Paul - It might be a long ways away from a real recording setup or the snazzy acoustics of a real studio, but the Line6 Toneport should get my dad a good start on those song recordings he's always been threatening to make. With dual mic and dual instrument inputs, he can sing and play at the same time for some multi-track recording, but the Toneport's real strength comes from its included software that models different mic, instrument and amp types to create a whole new sound from the low-cost setup. He can create whole effect loops with vintage pedals and the like, and the included recording software lets him punch out those 3.5-minute hits he's been sitting on all these years. The UX2 goes for $200, but there's also a UX1 version with half the inputs, no phantom power and no VU meters for a mere $130.

Stan - Thanks to a contest at a local mall in upstate New York, this Father's Day will be my dad's first with cable television in quite a few years. Up until now he hasn't seen the value in paying the monthly subscription fee for a service he barely has time to use, but when someone hands you a certificate for a free year of digital service, you're gonna accept.
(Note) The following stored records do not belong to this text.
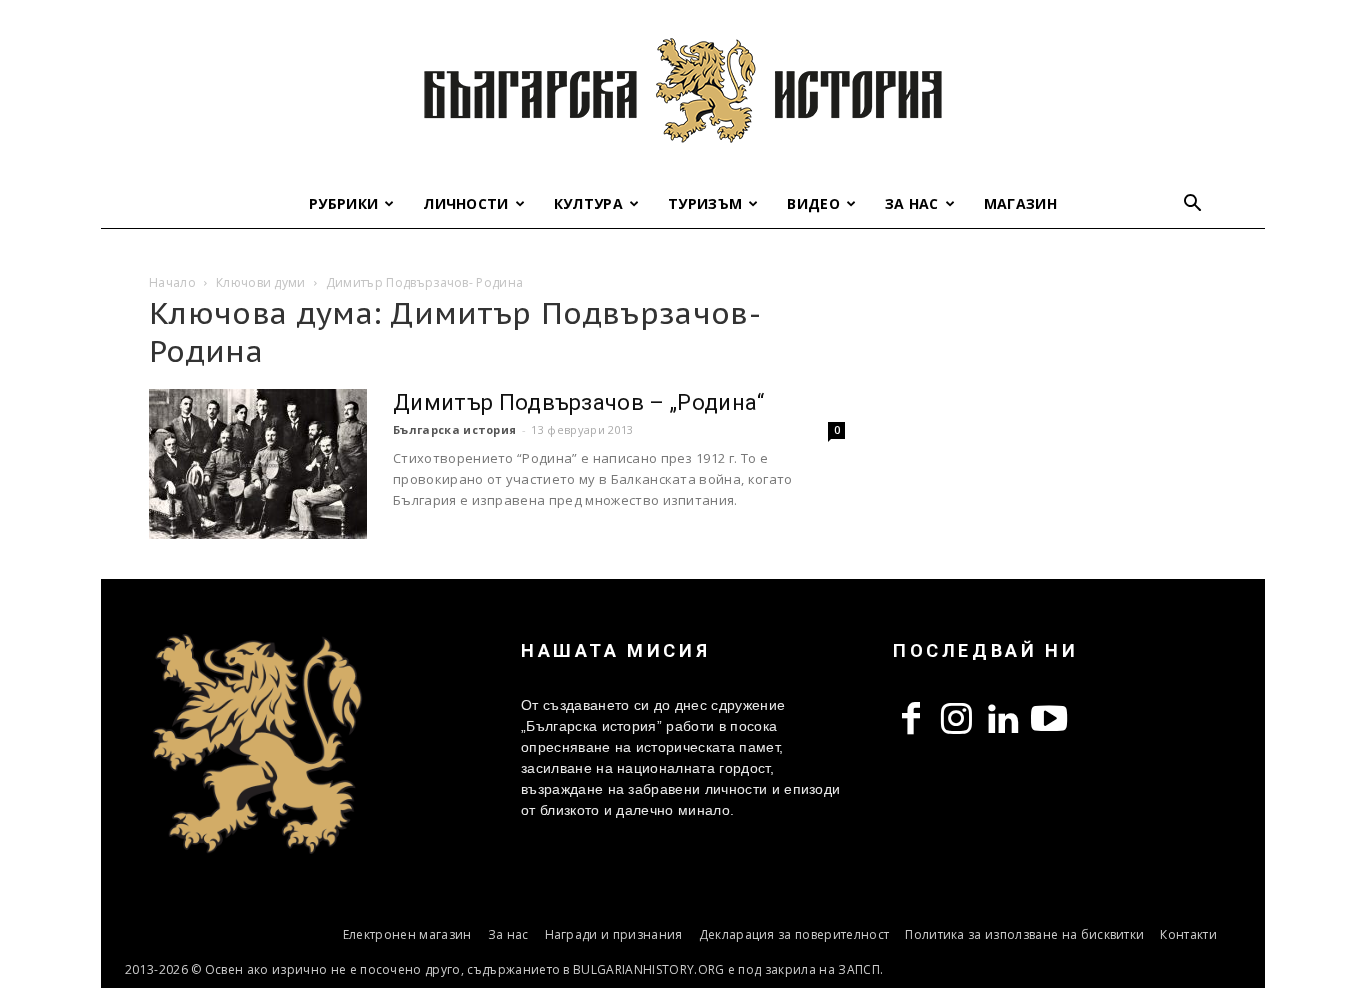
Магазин (1020, 203)
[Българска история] (683, 90)
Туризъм (705, 203)
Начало (172, 282)
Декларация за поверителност (794, 934)
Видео (813, 203)
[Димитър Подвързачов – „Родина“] (258, 464)
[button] (1193, 205)
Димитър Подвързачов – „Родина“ (579, 402)
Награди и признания (614, 934)
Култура (588, 203)
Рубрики (343, 203)
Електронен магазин (407, 934)
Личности (466, 203)
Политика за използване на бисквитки (1024, 934)
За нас (912, 203)
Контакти (1188, 934)
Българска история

Upon hearing of his win, I knew I could only hope to augment his good fortune by stacking yet another new box on top of his TV -- which, sadly is the same TV / VCR combo I used in college -- in the form of a new TiVo Series 2. Dual tuners and 80 hours of storage mean no more over-used VHS tapes, no more secondhand descriptions of his favorite TV shows, and a chance to catch up on all the TV he's been missing while he's been, you know, raising a family. I know it's not the Series 3, we've all been waiting for, but it sure beats the heck out of the electric shaver I got him last year.

From everyone at Engadget: whether you're giving or receiving, happy pappy's day!